Estiré el brazo y le pasé la mano por el cuello y la espalda. Ella tenía las piernas metidas bajo el cuerpo, así que no pude mirarle el casco herido, pero no tenía fiebre, y no se comportaba como si tuviera dolores.
– Me pregunto si saldrá la luna pronto.
Me apoyé contra su cuerpo, muy consciente de que el frescor de la noche no había relajado mis músculos doloridos.
– Vaya, me vendría bien un buen baño caliente.
Mi estómago emitió un rugido.
– Bueno, supongo que no podemos hacer nada hasta que amanezca.
El relincho ligero de sueño de Epi me respondió.
Y de todos modos, ¿qué creía yo que podíamos hacer? No tenía ni idea de lo grave que era la herida de Epi, pero de todos modos no podía montarla, eso era evidente. Debíamos de haber viajado durante diez o doce horas, así que con suerte, estaba a mitad de camino. Y hambrienta. Y agotada. Y dolorida.
Cerré los ojos e intenté relajarme, pensar, olvidarme del estómago y conservar el calor.
La única solución razonable era volver con Epi al templo. Deberíamos avanzar con lentitud. Emprenderíamos la vuelta al amanecer, después de lavarle la pata a Epi de nuevo en el río.
Una vez decidido el curso de acción, me acurruqué contra la yegua para compartir el calor de su cuerpo. Al sentirme caliente y somnolienta de nuevo, la imaginé como un radiador enorme, plateado…

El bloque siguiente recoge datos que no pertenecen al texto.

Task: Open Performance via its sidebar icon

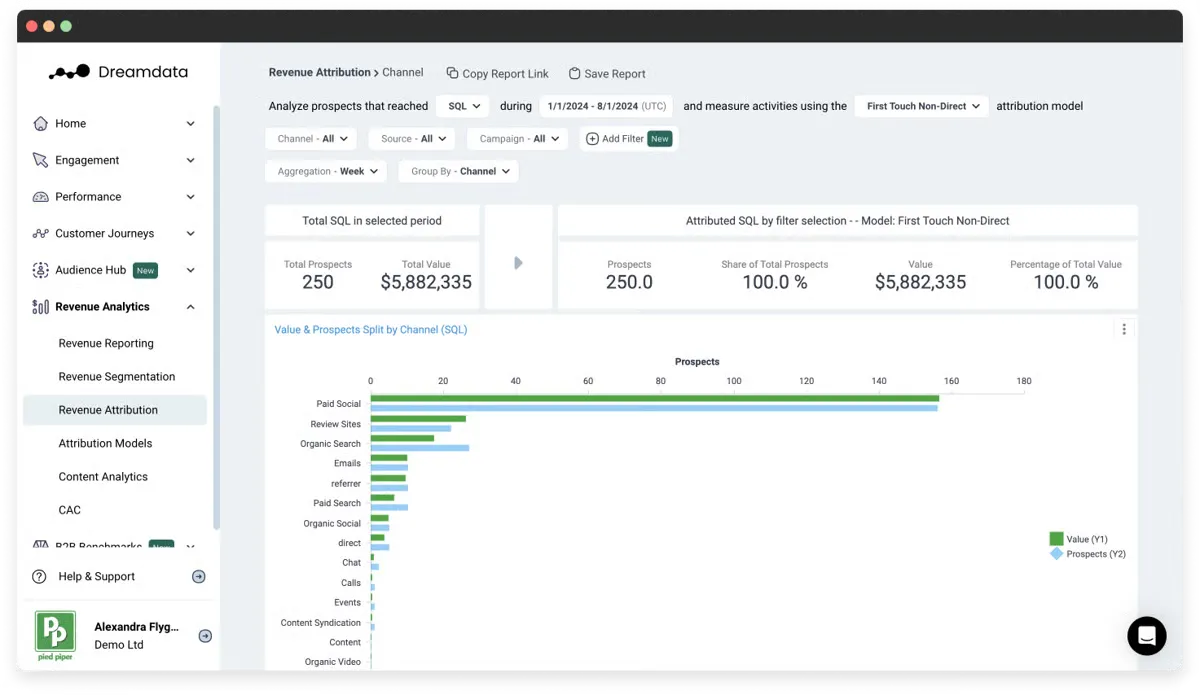Action: pyautogui.click(x=41, y=196)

Al principio no noté el sonido. Casi. Fue como el crujido. No como el que provocaba el viento en las hojas. No como el sonido del agua pasando sobre las rocas. Diferente.

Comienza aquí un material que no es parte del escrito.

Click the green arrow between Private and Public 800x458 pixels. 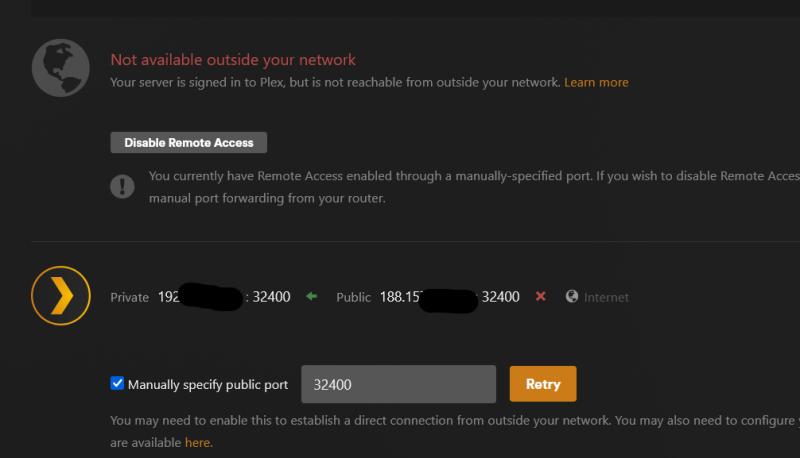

Oí el chasquido de una rama. Me quedé helada, e intenté no moverme para no llamar la atención. Oí partirse otra ramita, y noté que Epi se agitaba. Sentí que levantaba la cabeza y la volvía hacia el bosque.
Y recordé esas cosas. A las criaturas de aspecto humano, y cómo conseguían que pareciera que el bosque latía y respiraba con sus movimientos. ¿Cómo podía haberlo olvidado?
Aquél no era mi mundo. Allí había fuerzas que yo no comprendía. En mi reacción de Escarlata O’Hara, había pasado por alto el motivo por el que yo tenía que ir al Castillo de MacCallan: aquellas criaturas habían matado a todos sus habitantes. Unos hombres fuertes y valientes no habían sido capaces de detenerlas, y allí estaba yo, recorriendo el campo con mi estúpida mentalidad de mujer moderna.